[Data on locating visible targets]
## BEGIN

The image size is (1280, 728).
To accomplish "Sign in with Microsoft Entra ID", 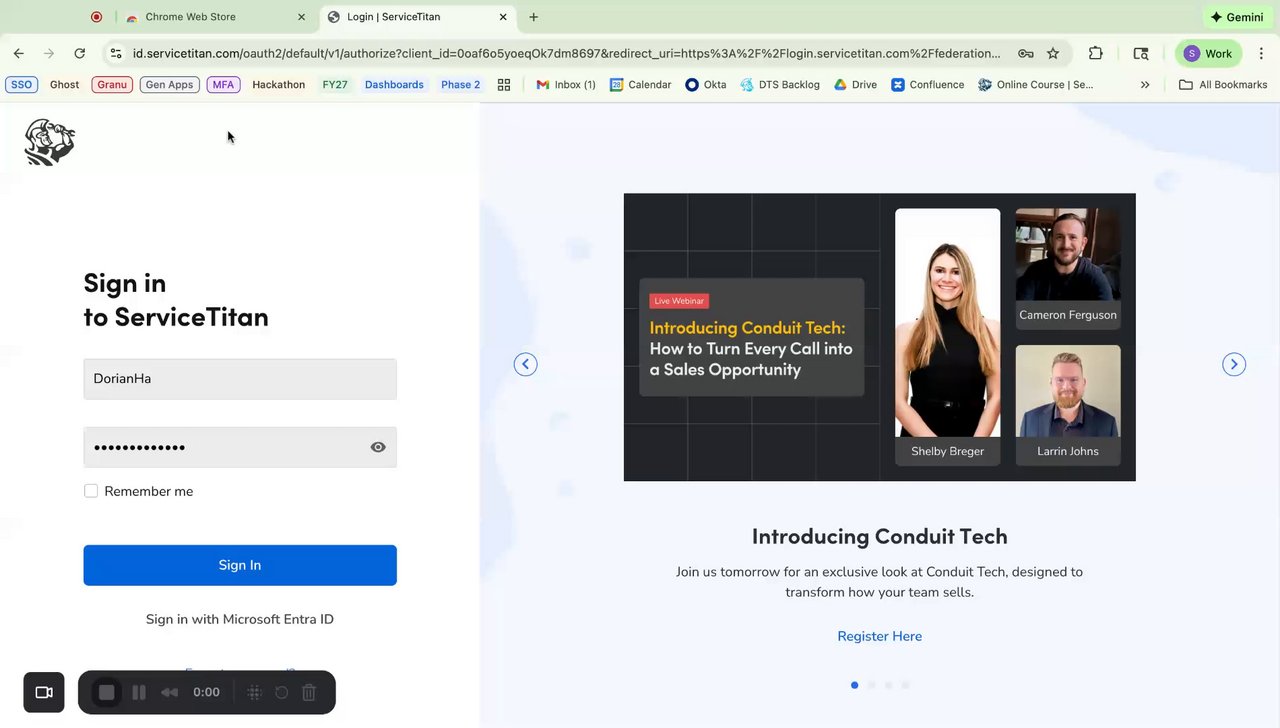I will [240, 619].
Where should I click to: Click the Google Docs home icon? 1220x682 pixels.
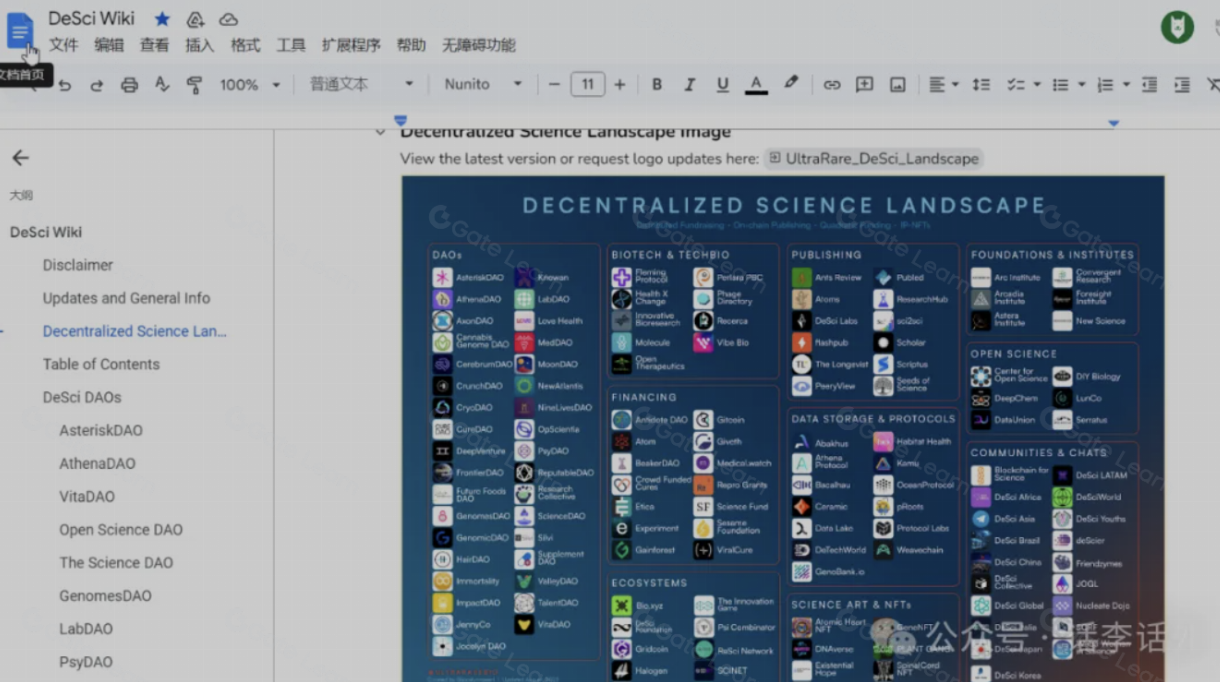[x=20, y=30]
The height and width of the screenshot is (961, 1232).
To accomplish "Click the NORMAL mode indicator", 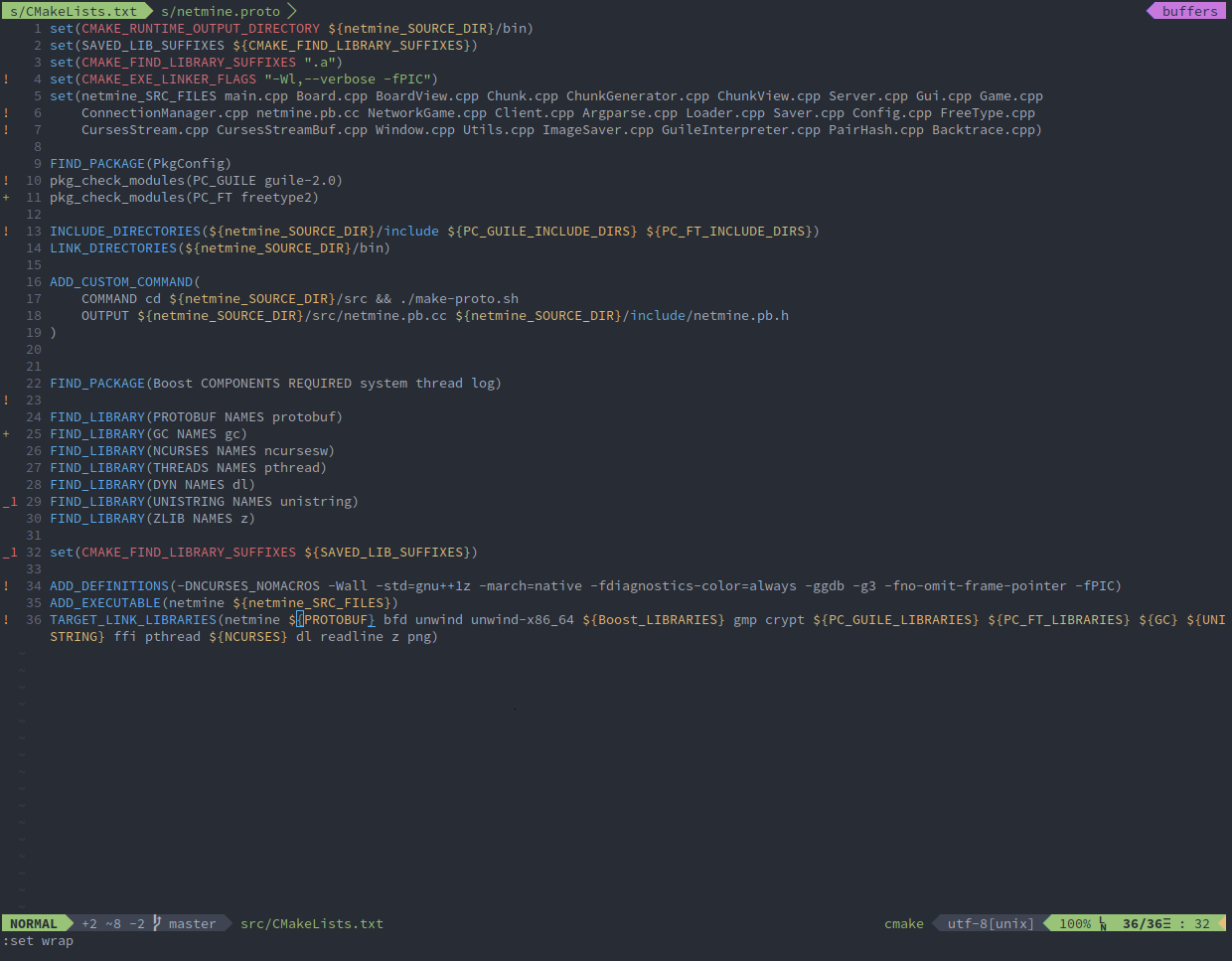I will (x=34, y=923).
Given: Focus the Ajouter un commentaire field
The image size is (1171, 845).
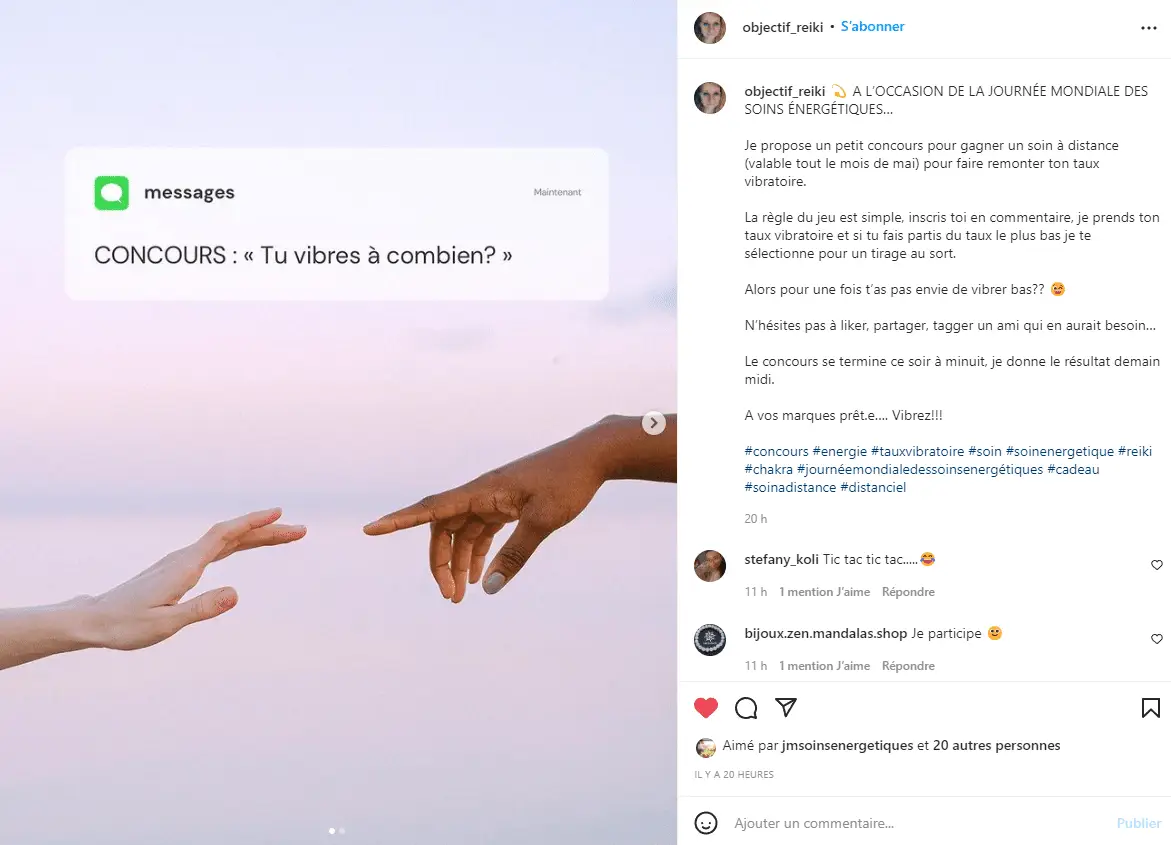Looking at the screenshot, I should coord(919,823).
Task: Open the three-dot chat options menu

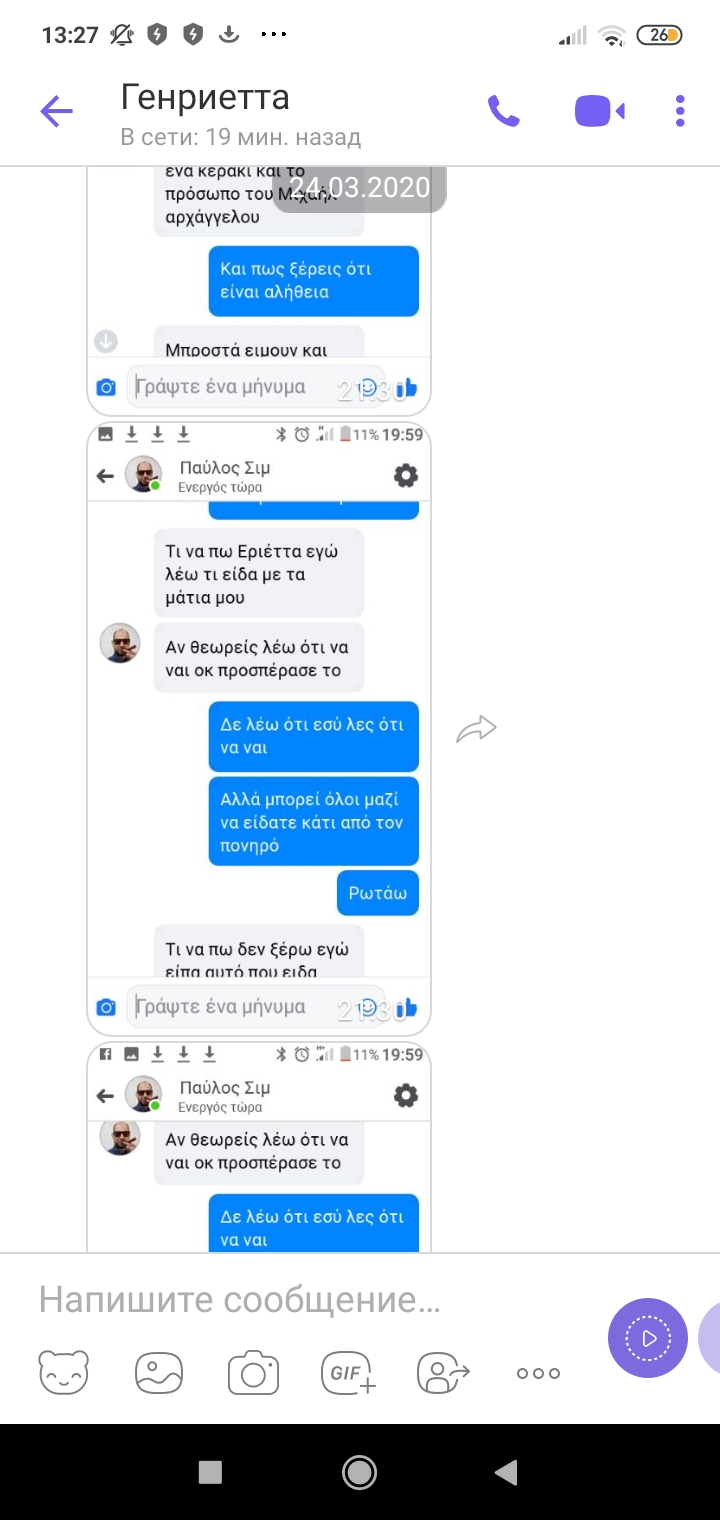Action: pos(680,111)
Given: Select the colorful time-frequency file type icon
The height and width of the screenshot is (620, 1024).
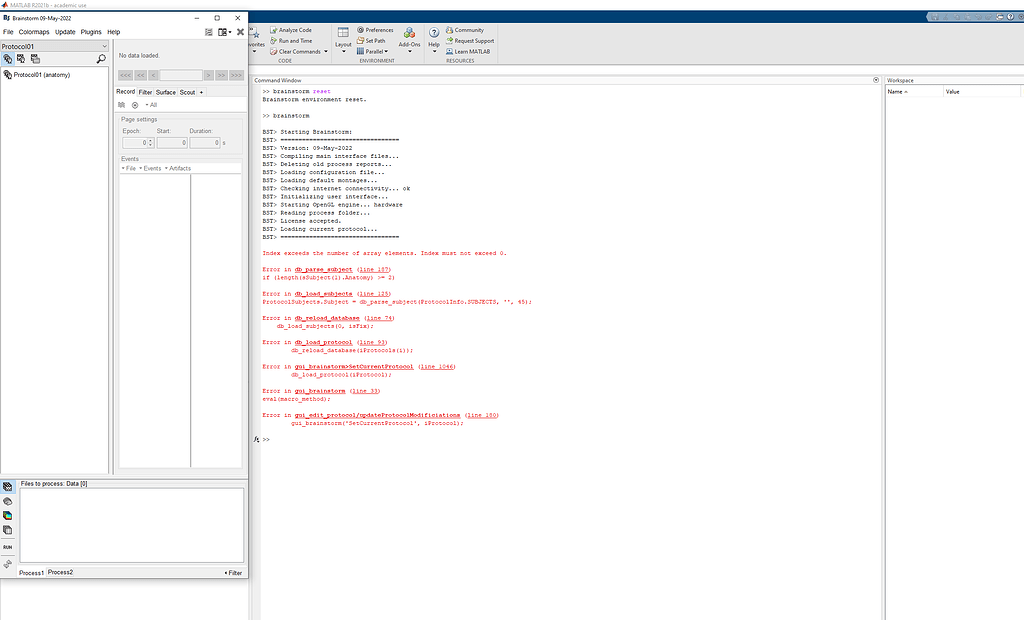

## END

§ **THE REQUEST**: Quote the listing above word for word, starting with the line containing "Given: Focus the Ajouter un commentaire field" and continuing through the end of the listing. Leave out the pictures.

§ **FINAL RESULT**:
Given: Focus the Ajouter un commentaire field
The image size is (1171, 845).
Looking at the screenshot, I should coord(919,823).
Task: Open the three-dot chat options menu

Action: pos(680,111)
Given: Select the colorful time-frequency file type icon
The height and width of the screenshot is (620, 1024).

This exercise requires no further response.